▸ **WHAT IS NEEDED**
From the text on the Lulu dating app, pull out everything from "Verified through their" down to "network for girls.", word for word.

▸ **TEXT SEGMENT**
A new app allows women to rate the guys in their lives.

A new dating app is generating buzz for being the “first-ever app for girls.” Launched in February, Lulu allows female users to rate male Facebook friends. So far, Lulu’s 1 million users have rated 180 million guys, but the “girl talk” app is negatively affecting our social lives.

Verified through their Facebook profiles, the app’s users can judge men on their appearance, humor, manners, ambition and commitment. Lulu takes an average score and displays it on a guy’s profile.

Women can also assign a guy prewritten hashtags. These include positive tags like #EpicSmile or #RemembersBirthdays and negative tags like #BurnsCornflakes.

The magic of Lulu is in its anonymity and gender restriction. Each rating is completely anonymous, so users can rate any male Facebook friends, whether they are a crush, friend, ex, hook-up, relative or boyfriend. The app also bars male users from signing up. While would-be users could simply make a differently gendered Facebook profile, Lulu remains largely a network for girls.

But what’s the cost of all this?

Anonymous users aren’t accountable for what they say. Those interested in revenge or defamation can easily hurt someone’s reputation.

▸ **EXTRACTED DATA**
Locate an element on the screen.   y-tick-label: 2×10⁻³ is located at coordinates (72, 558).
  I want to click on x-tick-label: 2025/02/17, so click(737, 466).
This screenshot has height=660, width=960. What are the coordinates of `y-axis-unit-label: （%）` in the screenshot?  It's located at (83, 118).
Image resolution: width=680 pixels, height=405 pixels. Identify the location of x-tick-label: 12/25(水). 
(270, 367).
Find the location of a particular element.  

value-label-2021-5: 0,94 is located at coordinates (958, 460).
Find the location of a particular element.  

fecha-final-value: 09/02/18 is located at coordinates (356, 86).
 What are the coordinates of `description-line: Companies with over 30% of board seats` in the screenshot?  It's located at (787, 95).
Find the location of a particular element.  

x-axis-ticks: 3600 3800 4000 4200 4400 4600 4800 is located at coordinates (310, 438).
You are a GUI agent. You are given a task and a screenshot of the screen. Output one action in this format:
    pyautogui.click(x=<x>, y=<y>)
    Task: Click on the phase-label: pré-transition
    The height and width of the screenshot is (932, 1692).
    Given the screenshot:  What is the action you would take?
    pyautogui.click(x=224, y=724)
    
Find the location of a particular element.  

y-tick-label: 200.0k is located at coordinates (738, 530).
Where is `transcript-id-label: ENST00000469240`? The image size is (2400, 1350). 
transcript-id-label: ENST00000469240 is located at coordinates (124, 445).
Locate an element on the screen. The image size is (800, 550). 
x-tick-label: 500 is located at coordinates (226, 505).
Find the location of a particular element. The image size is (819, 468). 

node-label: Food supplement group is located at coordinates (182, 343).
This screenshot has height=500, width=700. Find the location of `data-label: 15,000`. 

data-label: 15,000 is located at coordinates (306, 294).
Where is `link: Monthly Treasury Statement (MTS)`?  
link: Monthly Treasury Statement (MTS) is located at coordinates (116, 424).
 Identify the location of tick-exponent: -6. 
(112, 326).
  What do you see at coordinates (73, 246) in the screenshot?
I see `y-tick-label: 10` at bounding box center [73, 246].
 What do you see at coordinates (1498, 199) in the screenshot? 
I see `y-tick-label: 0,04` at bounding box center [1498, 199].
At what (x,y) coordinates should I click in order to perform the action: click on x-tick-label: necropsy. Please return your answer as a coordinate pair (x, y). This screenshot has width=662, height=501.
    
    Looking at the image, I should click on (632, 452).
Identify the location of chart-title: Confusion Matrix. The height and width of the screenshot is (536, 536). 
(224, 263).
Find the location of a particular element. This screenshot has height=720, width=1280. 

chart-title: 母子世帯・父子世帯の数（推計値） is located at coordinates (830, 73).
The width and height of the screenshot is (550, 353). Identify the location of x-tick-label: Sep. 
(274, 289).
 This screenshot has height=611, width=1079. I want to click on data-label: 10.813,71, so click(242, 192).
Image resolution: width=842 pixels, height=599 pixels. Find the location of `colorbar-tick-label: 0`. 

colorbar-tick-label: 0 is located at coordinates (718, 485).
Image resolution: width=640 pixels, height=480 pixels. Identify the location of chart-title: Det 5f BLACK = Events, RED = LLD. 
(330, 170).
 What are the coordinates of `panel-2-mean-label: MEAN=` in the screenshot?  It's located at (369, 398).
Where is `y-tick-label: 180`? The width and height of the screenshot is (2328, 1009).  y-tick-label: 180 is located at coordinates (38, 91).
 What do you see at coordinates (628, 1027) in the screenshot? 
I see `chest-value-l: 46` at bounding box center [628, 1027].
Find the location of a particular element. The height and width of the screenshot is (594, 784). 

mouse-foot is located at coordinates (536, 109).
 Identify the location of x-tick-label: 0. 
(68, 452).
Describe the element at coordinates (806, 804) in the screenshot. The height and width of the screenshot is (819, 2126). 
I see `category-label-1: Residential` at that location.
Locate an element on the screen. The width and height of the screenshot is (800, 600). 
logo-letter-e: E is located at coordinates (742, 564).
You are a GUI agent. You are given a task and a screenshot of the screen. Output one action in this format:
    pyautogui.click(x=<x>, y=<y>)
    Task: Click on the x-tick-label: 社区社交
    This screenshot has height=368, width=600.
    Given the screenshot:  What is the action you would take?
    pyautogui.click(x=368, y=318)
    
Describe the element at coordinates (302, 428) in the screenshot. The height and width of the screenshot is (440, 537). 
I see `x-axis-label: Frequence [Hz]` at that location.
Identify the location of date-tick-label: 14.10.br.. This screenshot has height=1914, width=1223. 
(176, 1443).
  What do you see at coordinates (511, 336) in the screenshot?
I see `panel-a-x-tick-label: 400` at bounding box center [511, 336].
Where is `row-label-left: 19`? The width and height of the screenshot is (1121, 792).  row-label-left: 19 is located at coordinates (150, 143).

▸ **ANSWER SPACE**
Verified through their Facebook profiles, the app’s users can judge men on their appearance, humor, manners, ambition and commitment. Lulu takes an average score and displays it on a guy’s profile.

Women can also assign a guy prewritten hashtags. These include positive tags like #EpicSmile or #RemembersBirthdays and negative tags like #BurnsCornflakes.

The magic of Lulu is in its anonymity and gender restriction. Each rating is completely anonymous, so users can rate any male Facebook friends, whether they are a crush, friend, ex, hook-up, relative or boyfriend. The app also bars male users from signing up. While would-be users could simply make a differently gendered Facebook profile, Lulu remains largely a network for girls.